:: Passage for review ::
=====
The Patriot Post® · The Insufficient Nanny State
Election cycles come and go, but one particular punching bag is sure to stay with us: The Rich. For leftists, there’s no juicier target than those with the money — and no more receptive audience than those living paycheck to paycheck. “Tax-the-rich to feed the poor” is the age-old refrain.
But we’ve been doing that for years, and it doesn’t work.
No one opposes helping those who desperately need a hand, but we’ve spent trillions on this enterprise since Lyndon Johnson’s “Great Society,” and millions of our fellow Americans are still beset by hopelessness. None of these programs provides a pathway to a better life, and leftists couldn’t care less. In their minds, generational poverty spells political opportunity.
“When candidates for office promise more government help — from free health care to free college to a guaranteed annual income — they have in mind people like my neighbors in Allendale,” Sharpel Welch writes at City Journal. “Some of what’s being proposed might, in fact, make some difference. But I know from hard experience that a government program alone is not enough to ensure that people will avoid living another generation in poverty. In fact, in many cases, these programs may inflict more harm than good.”
What Democrats are doing is akin to feeding an addiction. On one side, leftist politicians trip over themselves to announce each new social program. On the other side, recipients of these benefits become conditioned to government assistance. The Democrats’ solution? More government programs.
All of this comes at a great cost. We’ve spent trillions of dollars on an array of programs and services over the years, including Medicaid, the Supplemental Nutrition Assistance Program (SNAP; a.k.a. food stamps), and others. Meanwhile, our nation is now $22 trillion in debt with no plan from either Democrats or Republicans to save future generations from footing the bill.
This isn’t Monopoly money. As Terrence Jeffrey noted this week, “Federal spending programs that are ‘designed to transfer income … to individuals or families’ are set to hit a record $3,223,943,000,000 in fiscal 2020, according to projections published by the Office of Management and Budget. These so-called ‘payments for individuals’ (as the OMB calls them) are projected to account for 67.9% of all federal spending this fiscal year and consume 14.4% of the nation’s gross domestic product.”
=====
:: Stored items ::
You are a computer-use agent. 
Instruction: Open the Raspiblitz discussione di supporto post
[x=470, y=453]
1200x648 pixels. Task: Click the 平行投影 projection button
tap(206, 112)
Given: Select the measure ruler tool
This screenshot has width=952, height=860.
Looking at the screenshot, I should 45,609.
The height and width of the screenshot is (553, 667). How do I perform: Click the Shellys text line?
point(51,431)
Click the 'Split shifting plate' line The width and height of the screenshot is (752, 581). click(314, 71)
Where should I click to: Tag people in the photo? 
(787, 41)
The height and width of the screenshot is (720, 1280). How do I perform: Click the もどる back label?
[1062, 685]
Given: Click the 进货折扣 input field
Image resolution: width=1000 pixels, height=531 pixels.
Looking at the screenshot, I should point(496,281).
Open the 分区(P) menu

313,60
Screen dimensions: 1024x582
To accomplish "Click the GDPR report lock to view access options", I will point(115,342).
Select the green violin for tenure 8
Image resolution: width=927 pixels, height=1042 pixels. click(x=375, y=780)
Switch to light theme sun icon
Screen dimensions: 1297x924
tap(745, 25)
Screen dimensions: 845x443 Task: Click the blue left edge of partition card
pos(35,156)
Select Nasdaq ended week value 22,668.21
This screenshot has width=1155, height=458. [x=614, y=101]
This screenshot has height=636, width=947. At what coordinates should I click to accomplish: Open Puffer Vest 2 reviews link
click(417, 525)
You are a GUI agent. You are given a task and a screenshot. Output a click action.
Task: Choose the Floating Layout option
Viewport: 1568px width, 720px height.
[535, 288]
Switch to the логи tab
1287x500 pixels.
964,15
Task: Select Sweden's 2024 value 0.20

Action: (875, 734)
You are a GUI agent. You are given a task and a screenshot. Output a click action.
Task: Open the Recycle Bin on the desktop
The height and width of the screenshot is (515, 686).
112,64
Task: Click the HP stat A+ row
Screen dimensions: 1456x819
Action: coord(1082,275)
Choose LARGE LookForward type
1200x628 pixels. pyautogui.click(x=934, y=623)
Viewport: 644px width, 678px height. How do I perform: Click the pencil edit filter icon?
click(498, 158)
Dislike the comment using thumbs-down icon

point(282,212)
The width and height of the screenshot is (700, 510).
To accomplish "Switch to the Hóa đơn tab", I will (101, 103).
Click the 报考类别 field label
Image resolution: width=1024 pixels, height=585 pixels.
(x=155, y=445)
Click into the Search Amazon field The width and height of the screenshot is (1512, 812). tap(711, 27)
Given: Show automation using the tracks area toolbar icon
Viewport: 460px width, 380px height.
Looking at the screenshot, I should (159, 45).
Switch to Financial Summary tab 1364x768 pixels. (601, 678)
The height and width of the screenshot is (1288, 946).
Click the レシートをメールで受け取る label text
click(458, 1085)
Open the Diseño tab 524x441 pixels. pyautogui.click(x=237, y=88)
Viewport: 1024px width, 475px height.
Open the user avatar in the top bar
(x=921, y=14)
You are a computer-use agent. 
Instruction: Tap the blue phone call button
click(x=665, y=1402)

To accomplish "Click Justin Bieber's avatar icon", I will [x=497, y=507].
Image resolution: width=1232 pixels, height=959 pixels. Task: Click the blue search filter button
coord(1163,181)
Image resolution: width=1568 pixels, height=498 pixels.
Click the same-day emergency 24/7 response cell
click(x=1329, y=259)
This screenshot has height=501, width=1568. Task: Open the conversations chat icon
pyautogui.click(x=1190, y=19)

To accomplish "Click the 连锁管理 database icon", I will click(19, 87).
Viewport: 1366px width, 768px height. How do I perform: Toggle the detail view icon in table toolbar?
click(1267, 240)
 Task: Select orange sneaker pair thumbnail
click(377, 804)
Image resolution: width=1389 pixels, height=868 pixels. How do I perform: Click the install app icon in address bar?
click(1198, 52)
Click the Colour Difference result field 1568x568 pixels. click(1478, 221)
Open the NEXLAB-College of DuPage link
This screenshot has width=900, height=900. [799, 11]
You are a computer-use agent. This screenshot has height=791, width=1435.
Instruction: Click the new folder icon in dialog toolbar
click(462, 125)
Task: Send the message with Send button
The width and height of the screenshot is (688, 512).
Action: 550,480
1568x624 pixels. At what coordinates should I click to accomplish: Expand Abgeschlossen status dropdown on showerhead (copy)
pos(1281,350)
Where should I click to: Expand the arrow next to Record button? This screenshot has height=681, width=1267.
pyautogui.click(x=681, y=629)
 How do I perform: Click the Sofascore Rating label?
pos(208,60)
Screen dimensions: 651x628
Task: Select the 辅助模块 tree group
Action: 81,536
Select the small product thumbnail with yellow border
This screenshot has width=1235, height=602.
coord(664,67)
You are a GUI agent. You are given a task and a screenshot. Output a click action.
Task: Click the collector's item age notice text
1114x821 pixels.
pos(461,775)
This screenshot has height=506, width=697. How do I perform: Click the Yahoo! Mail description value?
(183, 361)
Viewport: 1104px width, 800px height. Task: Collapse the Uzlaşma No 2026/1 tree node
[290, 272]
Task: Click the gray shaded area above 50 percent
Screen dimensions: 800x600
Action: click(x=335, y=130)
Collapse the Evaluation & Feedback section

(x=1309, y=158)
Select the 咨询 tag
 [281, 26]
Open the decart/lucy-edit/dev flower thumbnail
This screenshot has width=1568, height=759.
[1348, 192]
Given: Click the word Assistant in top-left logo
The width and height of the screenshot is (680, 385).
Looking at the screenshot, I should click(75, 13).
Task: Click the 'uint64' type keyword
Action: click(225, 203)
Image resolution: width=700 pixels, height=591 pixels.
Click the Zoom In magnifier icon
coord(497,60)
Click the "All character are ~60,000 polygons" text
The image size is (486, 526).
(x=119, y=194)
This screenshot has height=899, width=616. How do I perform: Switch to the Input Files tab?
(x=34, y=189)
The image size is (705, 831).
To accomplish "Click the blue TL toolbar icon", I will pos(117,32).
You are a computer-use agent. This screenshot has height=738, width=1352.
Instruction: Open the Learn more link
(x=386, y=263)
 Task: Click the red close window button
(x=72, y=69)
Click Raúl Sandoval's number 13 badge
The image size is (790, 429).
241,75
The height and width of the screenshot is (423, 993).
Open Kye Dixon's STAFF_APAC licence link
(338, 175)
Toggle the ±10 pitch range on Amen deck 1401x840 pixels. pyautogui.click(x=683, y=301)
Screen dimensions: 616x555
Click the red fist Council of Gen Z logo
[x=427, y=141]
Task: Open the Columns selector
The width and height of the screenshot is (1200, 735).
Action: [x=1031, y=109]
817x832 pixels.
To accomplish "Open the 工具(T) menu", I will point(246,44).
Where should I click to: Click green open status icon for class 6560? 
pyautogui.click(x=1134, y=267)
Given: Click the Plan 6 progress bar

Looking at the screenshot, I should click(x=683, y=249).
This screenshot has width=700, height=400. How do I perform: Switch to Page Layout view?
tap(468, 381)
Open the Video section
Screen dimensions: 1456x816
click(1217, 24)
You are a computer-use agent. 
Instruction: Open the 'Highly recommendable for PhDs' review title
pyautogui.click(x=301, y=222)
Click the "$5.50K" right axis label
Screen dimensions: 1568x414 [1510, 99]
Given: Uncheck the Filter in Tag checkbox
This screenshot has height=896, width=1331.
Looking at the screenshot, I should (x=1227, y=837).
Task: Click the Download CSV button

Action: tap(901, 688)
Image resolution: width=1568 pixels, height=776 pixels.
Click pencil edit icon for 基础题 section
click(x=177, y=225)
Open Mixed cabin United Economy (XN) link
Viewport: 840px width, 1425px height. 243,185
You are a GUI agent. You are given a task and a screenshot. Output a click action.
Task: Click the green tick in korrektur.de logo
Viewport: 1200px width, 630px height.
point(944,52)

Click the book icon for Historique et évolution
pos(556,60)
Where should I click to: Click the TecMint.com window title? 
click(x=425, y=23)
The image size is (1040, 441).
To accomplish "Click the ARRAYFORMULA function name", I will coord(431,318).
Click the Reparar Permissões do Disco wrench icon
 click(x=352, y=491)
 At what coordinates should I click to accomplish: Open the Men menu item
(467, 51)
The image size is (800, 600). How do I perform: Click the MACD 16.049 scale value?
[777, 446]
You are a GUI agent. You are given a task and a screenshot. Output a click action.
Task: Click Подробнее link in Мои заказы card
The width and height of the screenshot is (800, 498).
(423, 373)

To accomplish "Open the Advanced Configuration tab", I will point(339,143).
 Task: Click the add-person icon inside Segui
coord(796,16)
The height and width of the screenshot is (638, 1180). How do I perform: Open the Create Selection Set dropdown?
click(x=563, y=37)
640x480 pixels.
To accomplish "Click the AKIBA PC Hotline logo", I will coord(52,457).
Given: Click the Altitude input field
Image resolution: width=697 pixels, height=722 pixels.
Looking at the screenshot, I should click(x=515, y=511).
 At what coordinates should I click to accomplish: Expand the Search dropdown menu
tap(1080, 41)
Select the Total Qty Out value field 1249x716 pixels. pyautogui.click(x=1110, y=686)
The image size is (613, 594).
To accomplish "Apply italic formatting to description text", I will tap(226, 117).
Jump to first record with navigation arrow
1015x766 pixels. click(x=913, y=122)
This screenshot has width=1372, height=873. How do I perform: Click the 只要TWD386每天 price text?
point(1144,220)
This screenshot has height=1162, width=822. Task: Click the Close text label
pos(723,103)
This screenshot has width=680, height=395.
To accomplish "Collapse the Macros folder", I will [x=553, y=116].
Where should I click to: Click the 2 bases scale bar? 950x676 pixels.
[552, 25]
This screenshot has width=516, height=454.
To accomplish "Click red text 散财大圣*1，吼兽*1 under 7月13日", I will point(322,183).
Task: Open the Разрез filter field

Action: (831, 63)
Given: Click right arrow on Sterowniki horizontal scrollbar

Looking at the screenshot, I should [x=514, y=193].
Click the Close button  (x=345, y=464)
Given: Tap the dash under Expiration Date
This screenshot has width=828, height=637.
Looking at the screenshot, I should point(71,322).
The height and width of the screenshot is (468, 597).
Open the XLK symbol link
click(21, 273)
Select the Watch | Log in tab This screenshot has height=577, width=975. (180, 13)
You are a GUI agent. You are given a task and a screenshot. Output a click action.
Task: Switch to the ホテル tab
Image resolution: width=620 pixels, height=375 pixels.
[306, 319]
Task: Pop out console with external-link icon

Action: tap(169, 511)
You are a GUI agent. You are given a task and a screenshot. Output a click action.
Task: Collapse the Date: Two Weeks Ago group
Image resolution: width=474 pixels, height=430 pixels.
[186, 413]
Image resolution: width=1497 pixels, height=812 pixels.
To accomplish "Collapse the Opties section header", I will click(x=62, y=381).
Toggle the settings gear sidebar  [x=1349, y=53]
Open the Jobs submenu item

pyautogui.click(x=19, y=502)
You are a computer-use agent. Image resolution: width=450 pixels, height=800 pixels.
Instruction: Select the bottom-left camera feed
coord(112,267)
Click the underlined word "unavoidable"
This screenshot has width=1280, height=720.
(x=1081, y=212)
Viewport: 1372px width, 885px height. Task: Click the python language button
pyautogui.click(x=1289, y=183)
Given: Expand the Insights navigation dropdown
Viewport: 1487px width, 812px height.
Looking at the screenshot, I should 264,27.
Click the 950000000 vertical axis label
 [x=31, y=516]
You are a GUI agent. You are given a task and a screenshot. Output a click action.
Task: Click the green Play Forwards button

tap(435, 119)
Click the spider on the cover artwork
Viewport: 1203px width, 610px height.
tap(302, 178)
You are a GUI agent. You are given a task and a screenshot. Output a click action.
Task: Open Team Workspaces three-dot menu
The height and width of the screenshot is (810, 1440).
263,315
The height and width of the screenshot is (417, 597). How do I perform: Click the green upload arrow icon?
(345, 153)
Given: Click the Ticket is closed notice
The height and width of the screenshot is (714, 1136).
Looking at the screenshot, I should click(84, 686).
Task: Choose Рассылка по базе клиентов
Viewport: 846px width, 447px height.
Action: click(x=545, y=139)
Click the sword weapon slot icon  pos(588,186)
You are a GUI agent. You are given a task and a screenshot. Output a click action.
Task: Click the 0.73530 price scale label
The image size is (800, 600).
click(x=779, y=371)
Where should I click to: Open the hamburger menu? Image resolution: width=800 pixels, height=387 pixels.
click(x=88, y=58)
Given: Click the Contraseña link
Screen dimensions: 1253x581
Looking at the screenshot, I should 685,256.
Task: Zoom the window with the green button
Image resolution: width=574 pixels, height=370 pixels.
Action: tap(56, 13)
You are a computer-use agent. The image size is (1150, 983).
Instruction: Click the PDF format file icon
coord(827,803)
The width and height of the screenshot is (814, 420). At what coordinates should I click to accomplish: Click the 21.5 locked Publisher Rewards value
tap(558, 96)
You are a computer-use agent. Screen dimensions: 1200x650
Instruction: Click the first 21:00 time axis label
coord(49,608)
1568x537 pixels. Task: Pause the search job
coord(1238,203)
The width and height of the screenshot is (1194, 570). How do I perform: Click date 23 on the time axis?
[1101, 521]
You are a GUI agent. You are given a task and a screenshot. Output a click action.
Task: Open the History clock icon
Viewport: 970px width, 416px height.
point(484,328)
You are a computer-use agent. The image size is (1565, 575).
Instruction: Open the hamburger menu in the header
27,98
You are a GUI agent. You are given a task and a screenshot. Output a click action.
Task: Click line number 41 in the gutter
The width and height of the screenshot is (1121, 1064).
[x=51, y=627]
=====
:: Prompt ::
Write the next part of the opinion piece on government welfare spending, starting after its final sentence.

:: Task result ::
Remember: The Constitution does not grant Congress the power to redistribute a single dollar from one citizen to another. But Congress has done it anyway, $3.2 trillion times a year.
If you think these numbers are staggering, then you might want to brace yourself for a Bernie Sanders or Elizabeth Warren presidency. Both candidates are promising a range of feel-good programs including Medicare for All, a federal jobs guarantee, “free” public college, and student-loan forgiveness.
Alexandria Ocasio-Cortez isn’t running for president. Let’s be thankful for that because she’s touted a 60% to 70% wealth tax. A common theme among Democrat candidates seems to be that nothing is possible without government help. And their electoral survival depends on their ability to keep tens of millions of Americans thinking that way.
But none of these candidates has a plan to pay for all these government goodies — at least no plan beyond taxing the rich. The inconvenient truth, however, is that confiscating the entirety of wealth from the top 1% wouldn’t cover their redistribution schemes.
The Washington Examiner’s Tim Worstall writes, “Ask a Democrat and they’ll tell you America’s problems stem from increasing income inequality. By their telling, all the growth and all the increase in productivity is just being stolen by the plutocrats. And we’re going to do something about this: We’re going to tax those rich folks and send the money to the poor to restore some order around here. Nearly every Democratic plan for the coming election would in some form take these supposedly ill-gotten gains and righteously redistribute them.”
A bit of redistribution sounds reasonable on the surface, but its proponents only focus on the those on the receiving end of the benefits. They never mention where that money comes from. In the end, all that matters to these architects of our ruin is that they stay in power.
As Jeffrey Dorfman reminds us at Forbes, “Proposals for universal basic income, forgiving all college student loan debt, and reinstatement of a heavy estate tax starting at low levels of wealth are further examples of this type of approach to policy. These are purely redistributive policies, doing nothing to make the economic pie bigger, only to change the size of the piece each person enjoys.”
Of course, Americans who are struggling to pay their bills or put food on the table fall prey not to those wealthy Americans who build businesses, create job opportunities, and generate true wealth, but to predators like those in the entire 2020 Democrat field.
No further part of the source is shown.